** WORK REQUIRED **
Copy out all the records exactly.

** Collected data **
BEGIN

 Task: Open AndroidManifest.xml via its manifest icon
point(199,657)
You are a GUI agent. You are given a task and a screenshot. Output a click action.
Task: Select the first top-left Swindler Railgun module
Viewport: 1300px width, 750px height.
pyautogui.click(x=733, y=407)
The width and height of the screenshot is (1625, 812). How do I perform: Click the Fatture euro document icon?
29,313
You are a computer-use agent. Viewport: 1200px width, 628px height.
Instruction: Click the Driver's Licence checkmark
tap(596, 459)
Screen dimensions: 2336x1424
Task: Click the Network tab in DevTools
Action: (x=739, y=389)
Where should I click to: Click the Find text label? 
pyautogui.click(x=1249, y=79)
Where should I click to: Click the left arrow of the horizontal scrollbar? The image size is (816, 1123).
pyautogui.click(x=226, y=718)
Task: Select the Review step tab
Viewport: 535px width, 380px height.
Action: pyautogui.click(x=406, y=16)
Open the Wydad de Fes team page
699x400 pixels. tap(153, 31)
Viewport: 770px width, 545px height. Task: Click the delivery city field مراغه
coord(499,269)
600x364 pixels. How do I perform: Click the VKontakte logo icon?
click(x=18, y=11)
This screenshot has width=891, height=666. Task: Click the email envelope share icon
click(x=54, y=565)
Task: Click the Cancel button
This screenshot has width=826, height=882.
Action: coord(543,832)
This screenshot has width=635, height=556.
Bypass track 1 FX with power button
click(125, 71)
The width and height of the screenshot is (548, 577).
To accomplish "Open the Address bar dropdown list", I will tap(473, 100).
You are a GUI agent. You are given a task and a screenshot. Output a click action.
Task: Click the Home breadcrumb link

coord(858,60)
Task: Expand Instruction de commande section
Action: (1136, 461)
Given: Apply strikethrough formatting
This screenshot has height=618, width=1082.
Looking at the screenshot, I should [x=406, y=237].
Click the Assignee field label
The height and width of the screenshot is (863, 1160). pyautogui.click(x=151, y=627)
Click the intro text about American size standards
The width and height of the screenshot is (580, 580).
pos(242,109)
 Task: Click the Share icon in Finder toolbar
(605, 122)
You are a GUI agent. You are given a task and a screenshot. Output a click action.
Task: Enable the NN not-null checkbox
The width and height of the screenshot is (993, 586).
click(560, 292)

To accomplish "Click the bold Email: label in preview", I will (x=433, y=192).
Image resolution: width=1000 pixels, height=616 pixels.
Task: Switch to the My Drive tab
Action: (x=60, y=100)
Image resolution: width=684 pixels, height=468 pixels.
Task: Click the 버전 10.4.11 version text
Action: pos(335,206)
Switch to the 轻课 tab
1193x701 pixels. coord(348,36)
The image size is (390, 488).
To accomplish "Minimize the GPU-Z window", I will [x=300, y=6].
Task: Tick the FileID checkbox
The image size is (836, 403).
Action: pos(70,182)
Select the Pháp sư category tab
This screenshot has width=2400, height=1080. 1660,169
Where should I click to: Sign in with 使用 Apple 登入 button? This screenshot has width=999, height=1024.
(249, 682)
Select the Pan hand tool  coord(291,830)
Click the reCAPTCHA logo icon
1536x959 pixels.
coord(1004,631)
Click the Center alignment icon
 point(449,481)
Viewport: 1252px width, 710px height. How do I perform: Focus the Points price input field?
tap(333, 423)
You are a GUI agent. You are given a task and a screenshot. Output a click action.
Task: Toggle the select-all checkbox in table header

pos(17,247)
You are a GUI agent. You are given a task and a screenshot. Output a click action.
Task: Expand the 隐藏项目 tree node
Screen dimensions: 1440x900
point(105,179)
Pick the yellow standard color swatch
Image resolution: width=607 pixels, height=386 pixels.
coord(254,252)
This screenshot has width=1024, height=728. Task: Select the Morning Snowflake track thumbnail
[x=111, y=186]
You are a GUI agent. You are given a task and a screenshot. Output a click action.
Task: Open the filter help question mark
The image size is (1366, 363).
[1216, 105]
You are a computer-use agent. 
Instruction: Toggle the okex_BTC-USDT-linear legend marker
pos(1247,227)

END

** RESPONSE TO THE TASK **
 Task: Open AndroidManifest.xml via its manifest icon
point(199,657)
You are a GUI agent. You are given a task and a screenshot. Output a click action.
Task: Select the first top-left Swindler Railgun module
Viewport: 1300px width, 750px height.
pyautogui.click(x=733, y=407)
The width and height of the screenshot is (1625, 812). How do I perform: Click the Fatture euro document icon?
29,313
You are a computer-use agent. Viewport: 1200px width, 628px height.
Instruction: Click the Driver's Licence checkmark
tap(596, 459)
Screen dimensions: 2336x1424
Task: Click the Network tab in DevTools
Action: (x=739, y=389)
Where should I click to: Click the Find text label? 
pyautogui.click(x=1249, y=79)
Where should I click to: Click the left arrow of the horizontal scrollbar? The image size is (816, 1123).
pyautogui.click(x=226, y=718)
Task: Select the Review step tab
Viewport: 535px width, 380px height.
Action: pyautogui.click(x=406, y=16)
Open the Wydad de Fes team page
699x400 pixels. tap(153, 31)
Viewport: 770px width, 545px height. Task: Click the delivery city field مراغه
coord(499,269)
600x364 pixels. How do I perform: Click the VKontakte logo icon?
click(x=18, y=11)
This screenshot has width=891, height=666. Task: Click the email envelope share icon
click(x=54, y=565)
Task: Click the Cancel button
This screenshot has width=826, height=882.
Action: coord(543,832)
This screenshot has width=635, height=556.
Bypass track 1 FX with power button
click(125, 71)
The width and height of the screenshot is (548, 577).
To accomplish "Open the Address bar dropdown list", I will tap(473, 100).
You are a GUI agent. You are given a task and a screenshot. Output a click action.
Task: Click the Home breadcrumb link

coord(858,60)
Task: Expand Instruction de commande section
Action: (1136, 461)
Given: Apply strikethrough formatting
This screenshot has height=618, width=1082.
Looking at the screenshot, I should [x=406, y=237].
Click the Assignee field label
The height and width of the screenshot is (863, 1160). pyautogui.click(x=151, y=627)
Click the intro text about American size standards
The width and height of the screenshot is (580, 580).
pos(242,109)
 Task: Click the Share icon in Finder toolbar
(605, 122)
You are a GUI agent. You are given a task and a screenshot. Output a click action.
Task: Enable the NN not-null checkbox
The width and height of the screenshot is (993, 586).
click(560, 292)

To accomplish "Click the bold Email: label in preview", I will (x=433, y=192).
Image resolution: width=1000 pixels, height=616 pixels.
Task: Switch to the My Drive tab
Action: (x=60, y=100)
Image resolution: width=684 pixels, height=468 pixels.
Task: Click the 버전 10.4.11 version text
Action: pos(335,206)
Switch to the 轻课 tab
1193x701 pixels. coord(348,36)
The image size is (390, 488).
To accomplish "Minimize the GPU-Z window", I will [x=300, y=6].
Task: Tick the FileID checkbox
The image size is (836, 403).
Action: pos(70,182)
Select the Pháp sư category tab
This screenshot has width=2400, height=1080. 1660,169
Where should I click to: Sign in with 使用 Apple 登入 button? This screenshot has width=999, height=1024.
(249, 682)
Select the Pan hand tool  coord(291,830)
Click the reCAPTCHA logo icon
1536x959 pixels.
coord(1004,631)
Click the Center alignment icon
 point(449,481)
Viewport: 1252px width, 710px height. How do I perform: Focus the Points price input field?
tap(333, 423)
You are a GUI agent. You are given a task and a screenshot. Output a click action.
Task: Toggle the select-all checkbox in table header

pos(17,247)
You are a GUI agent. You are given a task and a screenshot. Output a click action.
Task: Expand the 隐藏项目 tree node
Screen dimensions: 1440x900
point(105,179)
Pick the yellow standard color swatch
Image resolution: width=607 pixels, height=386 pixels.
coord(254,252)
This screenshot has width=1024, height=728. Task: Select the Morning Snowflake track thumbnail
[x=111, y=186]
You are a GUI agent. You are given a task and a screenshot. Output a click action.
Task: Open the filter help question mark
The image size is (1366, 363).
[1216, 105]
You are a computer-use agent. 
Instruction: Toggle the okex_BTC-USDT-linear legend marker
pos(1247,227)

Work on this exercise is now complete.